PVTIME – New data from the US Energy Information Administration (EIA) shows that, in the first nine months of 2025, the US successfully reduced its electricity demand growth rate from almost 5% at the start of the year to 2.3%, effectively alleviating power supply pressures caused by data centre expansion. The core driver of this was explosive solar power growth, which covered over 80% of the new power demand gap.

However, fuelled by large-scale data centre expansion, US electricity demand surged by 4.8% year on year in the first quarter. Despite a 44% increase in solar output during the same period, solar power could only meet one third of the new demand. Combined with falling natural gas usage, coal consumption spiked by 23% year on year, sparking industry concerns about grid strain and carbon emission rebounds.
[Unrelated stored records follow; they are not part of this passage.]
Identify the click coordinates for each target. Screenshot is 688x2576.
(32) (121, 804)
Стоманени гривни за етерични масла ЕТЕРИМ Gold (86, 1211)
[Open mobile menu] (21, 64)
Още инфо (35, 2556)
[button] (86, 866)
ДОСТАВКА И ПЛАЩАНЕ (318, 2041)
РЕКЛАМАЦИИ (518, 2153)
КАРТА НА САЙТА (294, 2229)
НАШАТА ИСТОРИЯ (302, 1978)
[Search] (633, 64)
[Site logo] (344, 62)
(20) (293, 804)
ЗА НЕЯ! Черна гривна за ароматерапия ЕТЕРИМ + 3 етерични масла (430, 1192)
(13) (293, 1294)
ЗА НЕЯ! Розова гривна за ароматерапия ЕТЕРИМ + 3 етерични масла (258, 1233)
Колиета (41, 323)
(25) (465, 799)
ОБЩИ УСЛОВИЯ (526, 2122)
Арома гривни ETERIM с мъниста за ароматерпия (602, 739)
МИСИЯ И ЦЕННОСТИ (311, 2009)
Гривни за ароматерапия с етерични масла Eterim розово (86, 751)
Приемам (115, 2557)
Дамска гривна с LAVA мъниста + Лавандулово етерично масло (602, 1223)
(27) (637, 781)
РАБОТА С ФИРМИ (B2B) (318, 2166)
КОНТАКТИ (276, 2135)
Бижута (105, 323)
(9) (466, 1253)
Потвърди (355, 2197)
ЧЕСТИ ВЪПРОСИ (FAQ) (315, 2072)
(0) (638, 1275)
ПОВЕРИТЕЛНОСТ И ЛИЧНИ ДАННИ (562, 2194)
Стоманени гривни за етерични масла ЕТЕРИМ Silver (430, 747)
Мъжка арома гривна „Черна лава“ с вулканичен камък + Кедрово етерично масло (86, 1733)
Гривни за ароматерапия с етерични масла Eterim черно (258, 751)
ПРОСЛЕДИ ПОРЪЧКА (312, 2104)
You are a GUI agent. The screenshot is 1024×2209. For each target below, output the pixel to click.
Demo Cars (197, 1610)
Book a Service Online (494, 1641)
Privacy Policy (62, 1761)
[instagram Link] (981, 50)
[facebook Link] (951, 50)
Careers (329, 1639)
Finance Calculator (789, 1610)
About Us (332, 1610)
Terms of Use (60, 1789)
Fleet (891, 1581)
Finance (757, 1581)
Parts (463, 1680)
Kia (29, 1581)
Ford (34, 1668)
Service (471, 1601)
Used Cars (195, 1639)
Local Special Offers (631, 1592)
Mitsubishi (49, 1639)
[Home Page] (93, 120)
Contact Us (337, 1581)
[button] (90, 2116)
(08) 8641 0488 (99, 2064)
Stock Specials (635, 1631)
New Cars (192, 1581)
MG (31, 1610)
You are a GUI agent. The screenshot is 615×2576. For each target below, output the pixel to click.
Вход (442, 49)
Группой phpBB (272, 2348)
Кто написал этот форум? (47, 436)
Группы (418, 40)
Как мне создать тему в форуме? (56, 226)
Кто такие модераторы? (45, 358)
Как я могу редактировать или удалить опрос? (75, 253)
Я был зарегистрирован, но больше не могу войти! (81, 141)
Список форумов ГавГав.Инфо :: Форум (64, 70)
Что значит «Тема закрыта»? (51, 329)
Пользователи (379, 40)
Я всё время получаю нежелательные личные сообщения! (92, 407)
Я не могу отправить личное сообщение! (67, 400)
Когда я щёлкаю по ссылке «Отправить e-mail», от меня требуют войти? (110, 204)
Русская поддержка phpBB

As solar installed capacity continued to expand, its growth rate slowed to 36%, but supply capacity improved significantly. Combined output from small-scale and utility-scale solar has overtaken hydropower, reaching 90% of wind power generation. Small-scale solar rose by 11%, with substantial distributed generation directly offsetting part of end-user demand.
California’s solar generation has doubled in the last five years. While the state’s electricity consumption surged by 8% in 2025, natural gas usage dropped by 17%. Solar oversupply in spring and autumn has driven the development of battery storage, which works by absorbing low-cost electricity during the day and releasing it at night, thus fully offsetting peak natural gas demand. California’s battery storage capacity now stands at 15,763 MW, which is a 1,944% increase since 2019.
The EIA predicts that solar power will surpass wind power within the next two years, at which point the combined generation of wind and solar power will exceed that of nuclear power. In 2025, solar accounted for over half of new US power installations, with zero-emission sources making up 90% of the total.